Nature of the water channels in the internodal cells of Nitellopsis.

The hydraulic resistance was measured on internodal cells of Nitellopsis obtusa using the method of transcellular osmosis. The hydraulic resistance was approximately 2.65 pm-1 sec Pa, which corresponds to an osmotic permeability of 101.75 microns sec-1 (at 20 degrees C). p-Chloromercuriphenyl sulfonic acid (pCMPS) (0.1-1 mM, 60 min) reversibly increases the hydraulic resistance in a concentration-dependent manner. pCMPS does not have any effect on the cellular osmotic pressure. pCMPS increases the activation energy of water movement from 16.84 to 32.64 kJ mol-1, indicating that it inhibits water movement by modifying a low resistance pathway. pCMPS specifically increases the hydraulic resistance to exosmosis, but does not influence endosmosis. By contrast, nonyltriethylammonium (C9), a blocking agent of K+ channels, increases the hydraulic resistance to endosmosis, but does not affect that to exosmosis. These data support the hypothesis that water moves through membrane proteins in characean internodal cells and further that the polarity of water movement may be a consequence of the differential gating of membrane proteins on the endo- and exoosmotic ends.

Degradation of Proteins Artificially Introduced into Vacuoles of Chara australis.

When an exogenous protein, bovine serum albumin, was introduced into the vacuole of a Chara australis internodal cell, it was degraded with time. This degradation proceeded only in the vacuole as far as could be observed by sodium dodecylsulfate-polyacrylamide gel electrophoresis. Degradation was inhibited by protease inhibitors such as antipain and leupeptin. Endogenous proteins introduced into the vacuole were also degraded there. Furthermore, intravacuolar cytoplasmic drops, which were often formed by cell ligation, seemed to be degraded in the vacuole. However, bovine serum albumin degradation did not proceed when mixed with isolated vacuolar sap. These results show that the vacuole in the Chara internodal cell has the capacity to degrade cellular proteins, but that cytoplasmic support is needed for this degrading activity to be maintained.

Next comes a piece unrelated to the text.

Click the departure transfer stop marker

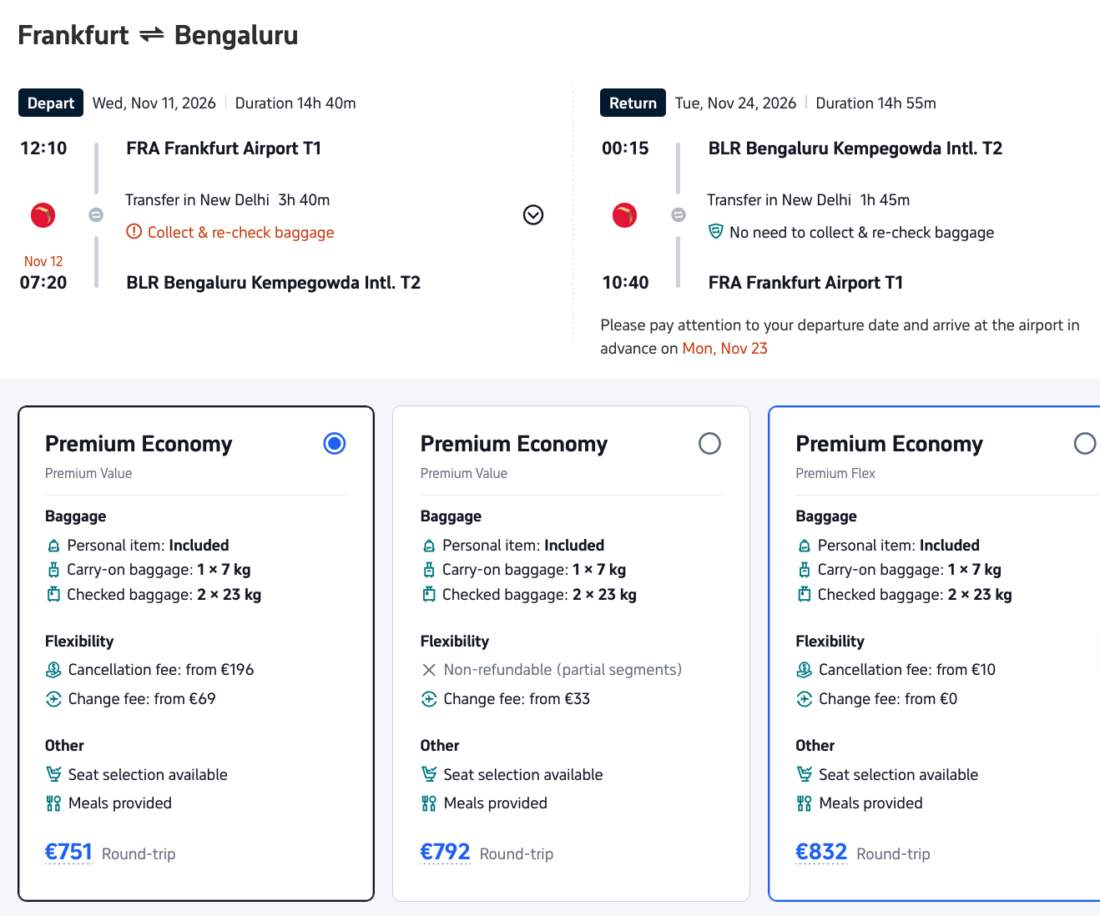point(96,215)
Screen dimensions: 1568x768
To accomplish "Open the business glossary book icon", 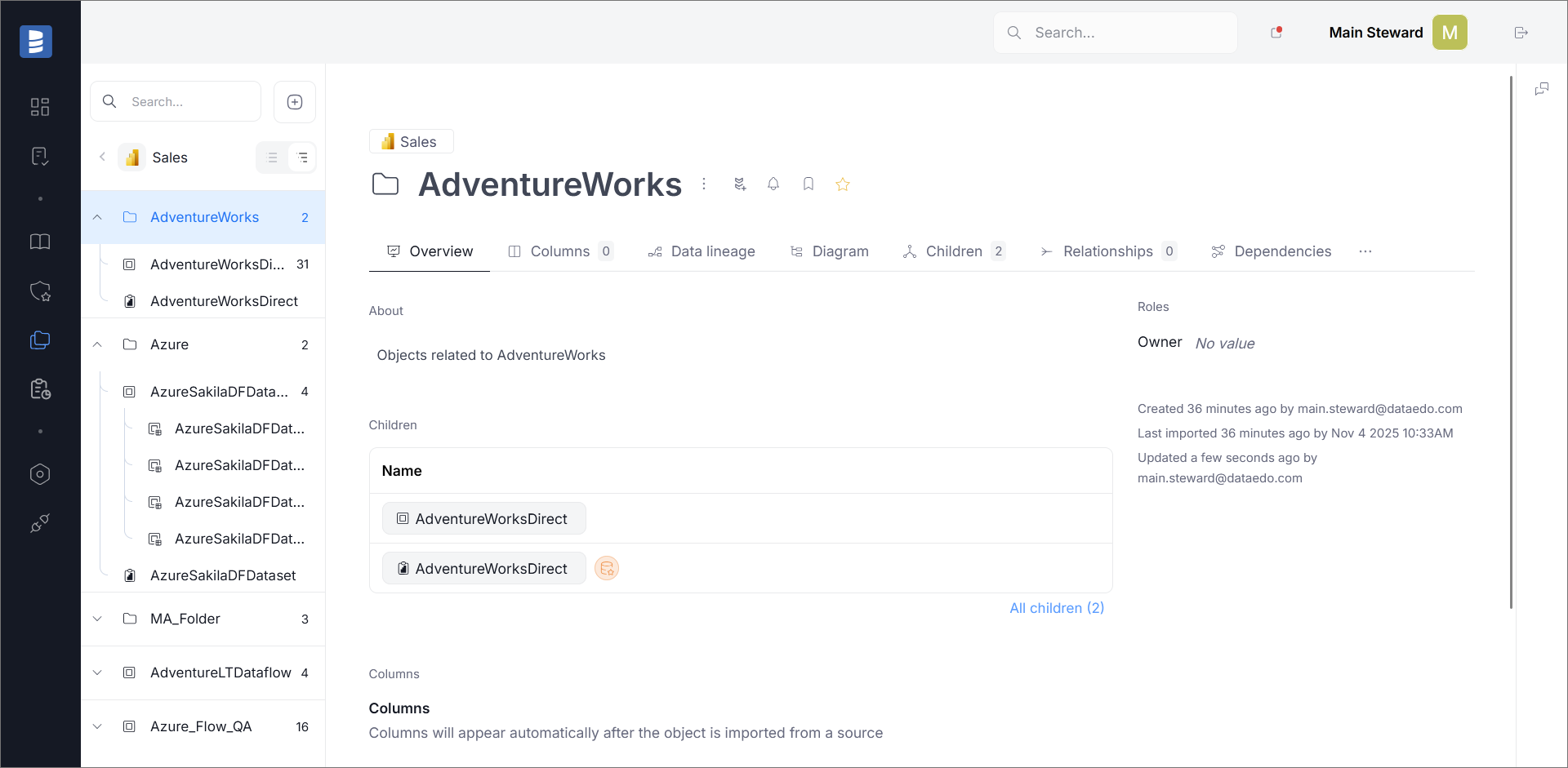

Metabolic Conversion of Amino Acids Loaded in the Vacuole of Chara australis Internodal Cells.

Vacuoles of internodal cells of Chara australis (or Chara corallina) were loaded with a 10 millimolar amount of various amino acids by a perfusion method and incubated under continuous light. After 20 to 24 hours, the cell sap was collected, and free amino acids in it and the rest of the cell (cytoplasm) were analyzed. The only amino acid metabolized completely was alanine. About 40 to 80% of the aspartic acid, glutamine, serine, and glycine were metabolized, whereas less than 30% of the threonine, asparagine, isoasparagine, isoleucine, phenylalanine, gamma-aminobutyric acid, lysine, and arginine were metabolized. The figure for glutamic acid fluctuated between 10 and 100%. The main metabolites of alanine were glutamine, glycine and ammonia, which accumulated in the vacuole. Alanine utilization was not affected by l-methionine-d,l-sulfoximine or azaserine, but was strongly inhibited by aminooxyacetate. The cell extract contained enough alanine aminotransferase activity to account for the rate of alanine metabolism.